[[ DATA FOR ANALYSIS open ]]

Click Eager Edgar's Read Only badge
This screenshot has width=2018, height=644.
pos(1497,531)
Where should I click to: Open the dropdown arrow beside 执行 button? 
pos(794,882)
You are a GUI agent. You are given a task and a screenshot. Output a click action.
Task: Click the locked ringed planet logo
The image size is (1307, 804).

[[ DATA FOR ANALYSIS closed ]]

### PROBLEM DETAILS
Return every record, word for word.

### SOLUTION TO THE EXERCISE
Click Eager Edgar's Read Only badge
This screenshot has width=2018, height=644.
pos(1497,531)
Where should I click to: Open the dropdown arrow beside 执行 button? 
pos(794,882)
You are a GUI agent. You are given a task and a screenshot. Output a click action.
Task: Click the locked ringed planet logo
The image size is (1307, 804).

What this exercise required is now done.